No it’s just a juvenile attempt to belittle our separate perspectives on your comments. And I post as I read. I don’t look ahead. So I’m not looking to see what cheese posted to “one-up” his level of “hostility.” But thanks for the personal attack.
Well then it should have been easy for you to shrug off my accusation. But, I'll admit that I was wrong here, and hopefully we can move on. I apologize for failing to regard your perspective as fully individual.
As for motivation, shaq had none. He had won multiple championships and even won one without Kobe with the heat. Durant is definitely seeking his “own” championship without the warriors. If the league talking heads are to be believed he desperately wants to shed the rep that he just tagged along with the warriors - a rep which only became hotter with the warriors now winning before and after Durant.
This is one of our big disagreements. I don't put any stock at all in Durant's claims to be hungry, and even less in the take of league talking heads, who as we all know are ignorant.
I've seen nothing over Durant's long career to suggest that he's
capable of finding a higher motivation gear. And I think it's folly to believe, never mind assume, that he'll be transformed into SuperDurant if he gets his way and joins the Suns.
I'm also much more concerned about his injury history than you are. Achilles ruptures have a pretty bad track record, as detailed here:
https://fivethirtyeight.com/features/kevin-durant-looks-like-himself-again/ Now, the two worst cases on that list, Bryant and Billups, both suffered the injury in their mid-30s, so Durant has a potential advantage there. And some of the players were never stars, or all that fluid, in the first place.
The best comparison is probably Dominique Wilkins, who tore his Achilles at age 32. When he came back, his numbers were as good as ever for two seasons, until age 35, when he started to fall off rather precipitously. So it starts to become a question of counting months on the calendar and hoping to get lucky.
I'm pretty sure that, over the years, you've joined the chorus on this board of questioning Durant's heart and making fun of his inept handling of celebrity. But maybe I'm misremembering. Either way, I'm far from the only one who thinks that Durant is a headcase.

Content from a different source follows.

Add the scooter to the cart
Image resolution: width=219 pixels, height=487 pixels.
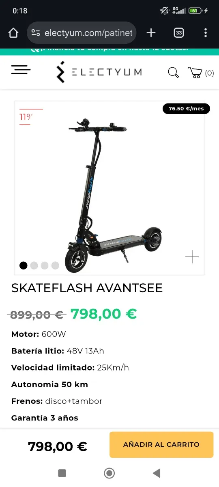coord(161,444)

And it's telling how, over the last week or so, the pro-Durant crowd has shifted from "Durant is awesome and will give us what we need" to "Eh, we're screwed no matter what, so we might as well gamble on a miracle." I mean, that's not exactly a vote of confidence. So the question isn't really so much the upside of getting Durant, but the downside of whatever the alternative is. And I'm less despondent than most about the alternatives.